↓↓↓

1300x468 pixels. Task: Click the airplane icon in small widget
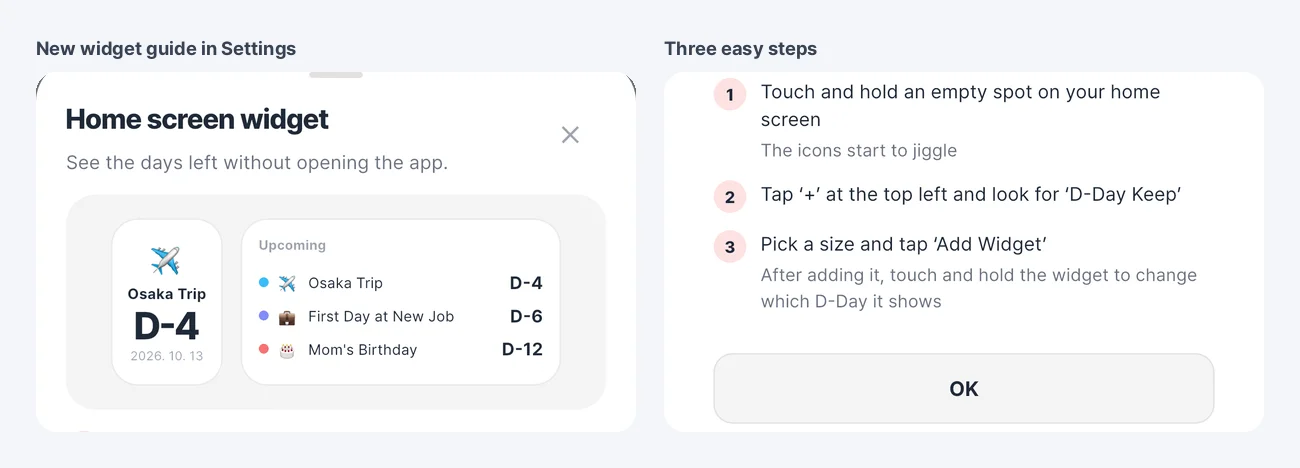click(166, 261)
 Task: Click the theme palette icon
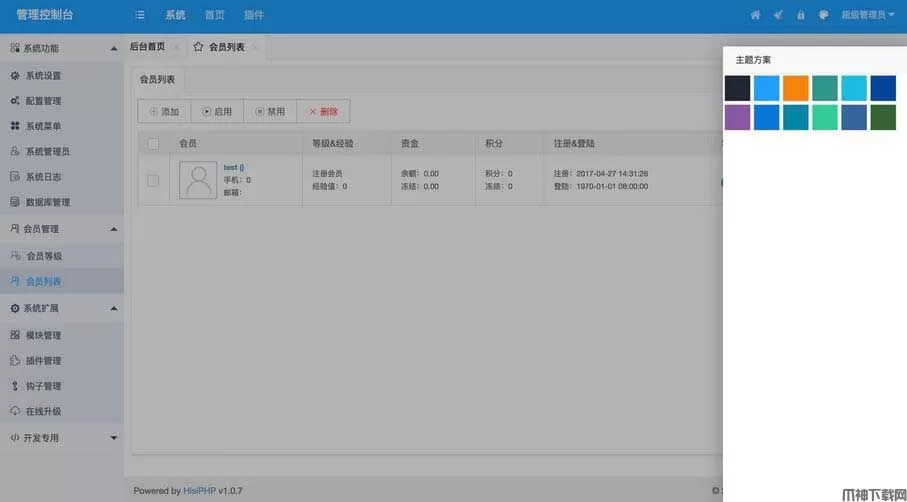pyautogui.click(x=824, y=15)

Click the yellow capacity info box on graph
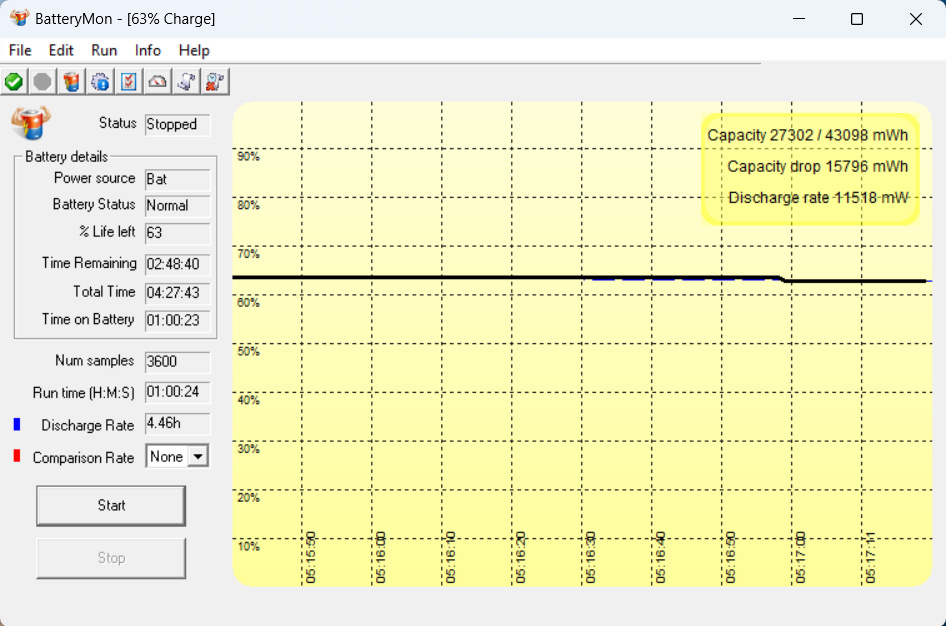point(808,167)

↑↑↑

TASK PROMPT:
Return all records verbatim and drop the pictures.

REPLY:
1300x468 pixels. Task: Click the airplane icon in small widget
click(166, 261)
 Task: Click the theme palette icon
pyautogui.click(x=824, y=15)

Click the yellow capacity info box on graph
point(808,167)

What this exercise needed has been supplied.